### Your instructions
In the material below, pictures must be dropped. Repeat exactly, and only, the lines from the line with "Task: Click the 下颌 value input field" to the line with "The height and", both ends included.
Start of Source material
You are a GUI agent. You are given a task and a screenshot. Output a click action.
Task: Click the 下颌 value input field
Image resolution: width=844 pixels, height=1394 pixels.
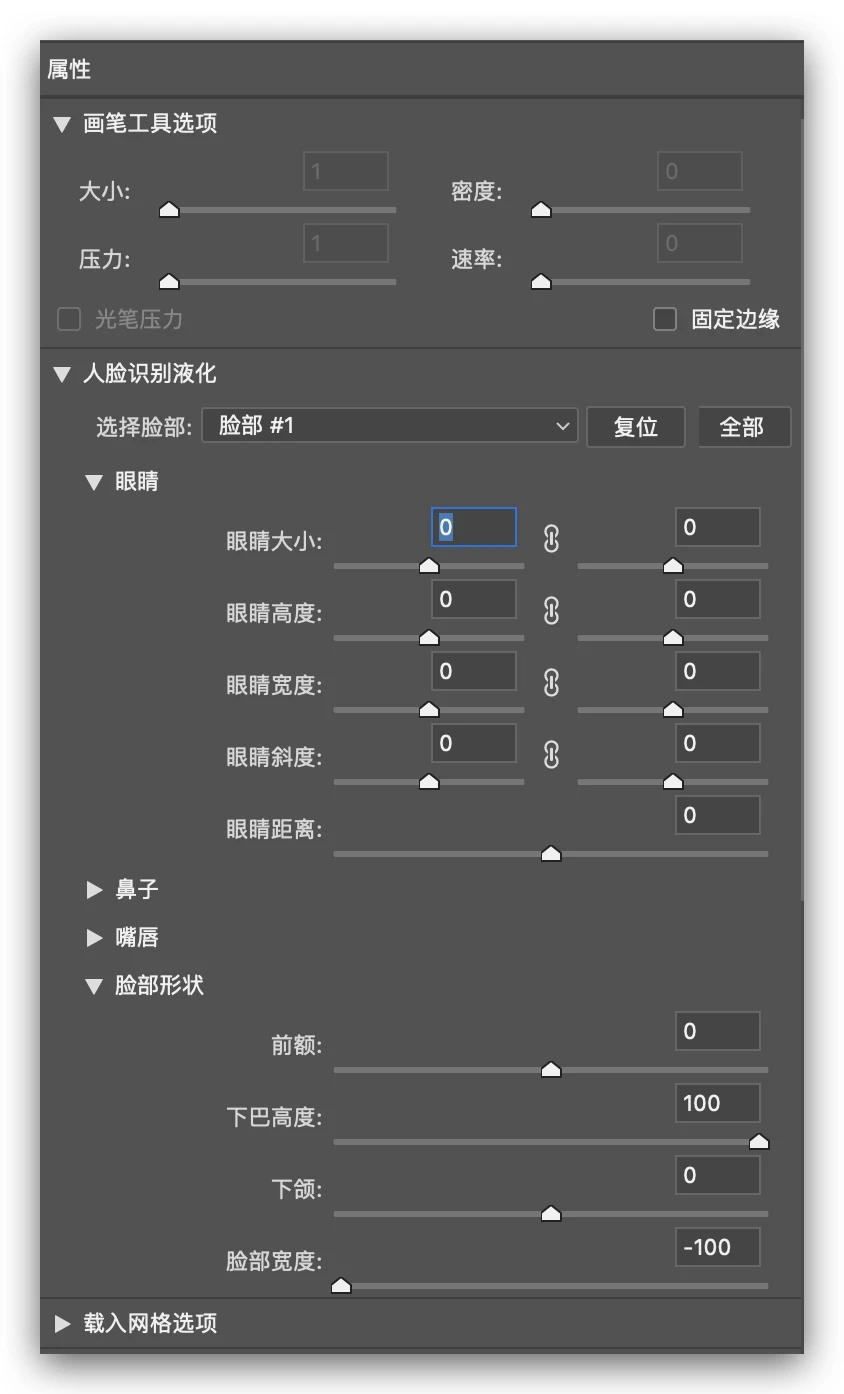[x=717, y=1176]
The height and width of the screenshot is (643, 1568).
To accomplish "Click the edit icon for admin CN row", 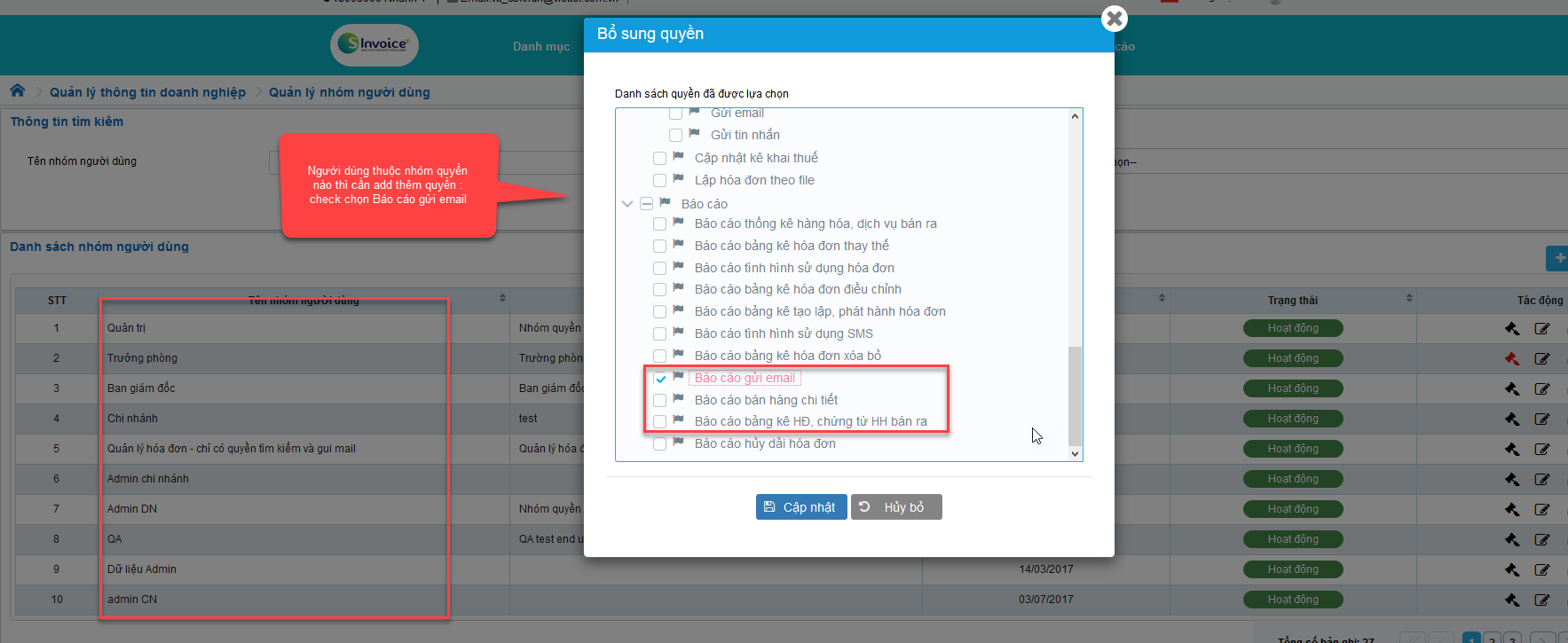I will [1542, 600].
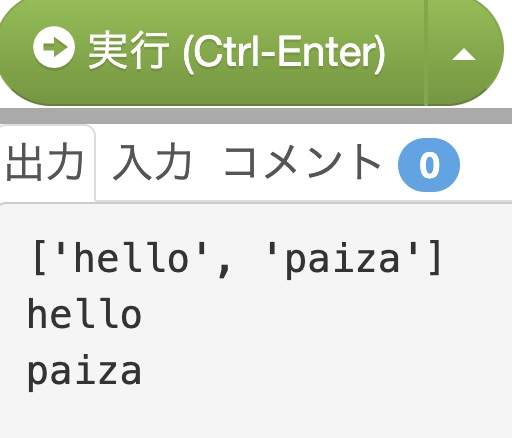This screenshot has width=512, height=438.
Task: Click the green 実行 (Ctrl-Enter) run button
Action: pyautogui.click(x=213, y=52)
End of Source material
### Solution to the exercise
Task: Click the 下颌 value input field
Image resolution: width=844 pixels, height=1394 pixels.
[x=717, y=1176]
The height and width of the screenshot is (643, 1568).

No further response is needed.